What to produce —
Look through the lines below and extract each one that contains "first".

[Stored items]
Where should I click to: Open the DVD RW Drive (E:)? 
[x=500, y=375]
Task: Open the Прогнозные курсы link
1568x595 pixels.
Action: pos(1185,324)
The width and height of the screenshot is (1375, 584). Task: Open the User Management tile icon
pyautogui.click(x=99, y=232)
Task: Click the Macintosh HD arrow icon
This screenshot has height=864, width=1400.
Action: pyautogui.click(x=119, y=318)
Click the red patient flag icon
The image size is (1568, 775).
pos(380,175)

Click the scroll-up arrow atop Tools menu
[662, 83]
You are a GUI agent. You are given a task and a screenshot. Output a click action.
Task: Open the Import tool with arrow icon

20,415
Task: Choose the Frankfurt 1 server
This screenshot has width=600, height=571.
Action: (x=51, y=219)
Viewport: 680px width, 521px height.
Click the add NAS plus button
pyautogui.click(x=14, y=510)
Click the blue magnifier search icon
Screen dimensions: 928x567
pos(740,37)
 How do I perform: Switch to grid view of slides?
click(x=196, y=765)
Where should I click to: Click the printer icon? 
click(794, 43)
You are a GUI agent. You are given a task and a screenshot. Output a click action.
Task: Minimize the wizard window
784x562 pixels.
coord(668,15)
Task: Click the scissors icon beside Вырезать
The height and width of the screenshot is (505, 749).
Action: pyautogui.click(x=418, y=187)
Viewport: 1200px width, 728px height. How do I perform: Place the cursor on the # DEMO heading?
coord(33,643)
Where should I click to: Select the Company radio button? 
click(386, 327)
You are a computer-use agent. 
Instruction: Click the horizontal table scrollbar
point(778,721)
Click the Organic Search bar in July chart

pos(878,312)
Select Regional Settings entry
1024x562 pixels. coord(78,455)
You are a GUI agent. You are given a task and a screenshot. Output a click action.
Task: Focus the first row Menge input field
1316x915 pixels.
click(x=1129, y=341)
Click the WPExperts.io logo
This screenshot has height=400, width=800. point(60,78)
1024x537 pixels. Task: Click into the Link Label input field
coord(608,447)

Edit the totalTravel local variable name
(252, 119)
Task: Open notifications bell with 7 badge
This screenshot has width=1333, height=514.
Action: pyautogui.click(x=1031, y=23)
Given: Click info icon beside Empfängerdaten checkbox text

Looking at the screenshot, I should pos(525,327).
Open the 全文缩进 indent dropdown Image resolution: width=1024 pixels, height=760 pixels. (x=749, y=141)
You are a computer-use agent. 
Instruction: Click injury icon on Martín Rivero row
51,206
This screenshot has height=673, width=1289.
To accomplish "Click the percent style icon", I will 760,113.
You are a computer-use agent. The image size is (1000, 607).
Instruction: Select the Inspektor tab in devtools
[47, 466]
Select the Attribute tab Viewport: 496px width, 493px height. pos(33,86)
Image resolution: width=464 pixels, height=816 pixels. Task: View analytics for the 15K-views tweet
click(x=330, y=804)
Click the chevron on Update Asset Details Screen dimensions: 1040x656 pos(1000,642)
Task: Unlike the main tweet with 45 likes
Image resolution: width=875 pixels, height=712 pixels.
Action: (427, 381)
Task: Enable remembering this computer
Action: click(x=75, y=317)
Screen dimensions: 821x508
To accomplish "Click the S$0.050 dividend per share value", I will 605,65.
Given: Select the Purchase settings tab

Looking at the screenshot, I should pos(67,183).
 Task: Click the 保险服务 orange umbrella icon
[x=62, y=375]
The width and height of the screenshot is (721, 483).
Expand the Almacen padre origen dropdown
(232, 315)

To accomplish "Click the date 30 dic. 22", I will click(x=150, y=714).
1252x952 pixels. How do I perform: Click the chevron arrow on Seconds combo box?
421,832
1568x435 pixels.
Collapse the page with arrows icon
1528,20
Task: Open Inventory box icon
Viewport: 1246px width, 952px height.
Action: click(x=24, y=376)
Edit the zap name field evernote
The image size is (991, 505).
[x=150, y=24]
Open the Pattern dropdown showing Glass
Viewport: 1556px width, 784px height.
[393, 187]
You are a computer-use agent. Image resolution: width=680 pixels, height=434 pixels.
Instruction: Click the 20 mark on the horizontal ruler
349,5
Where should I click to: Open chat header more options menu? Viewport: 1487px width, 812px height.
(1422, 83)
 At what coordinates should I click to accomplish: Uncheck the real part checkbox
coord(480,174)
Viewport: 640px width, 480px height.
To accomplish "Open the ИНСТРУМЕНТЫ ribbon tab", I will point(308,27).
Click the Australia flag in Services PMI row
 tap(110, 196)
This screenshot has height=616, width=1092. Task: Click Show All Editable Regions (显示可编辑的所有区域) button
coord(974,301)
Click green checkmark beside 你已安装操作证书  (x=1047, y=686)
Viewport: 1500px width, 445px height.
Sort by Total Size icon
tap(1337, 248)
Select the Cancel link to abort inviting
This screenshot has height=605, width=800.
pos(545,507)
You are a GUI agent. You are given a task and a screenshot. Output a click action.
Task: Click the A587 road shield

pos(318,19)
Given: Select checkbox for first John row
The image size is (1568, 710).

Finished exercise —
Task: Focus the first row Menge input field
Given: Select checkbox for first John row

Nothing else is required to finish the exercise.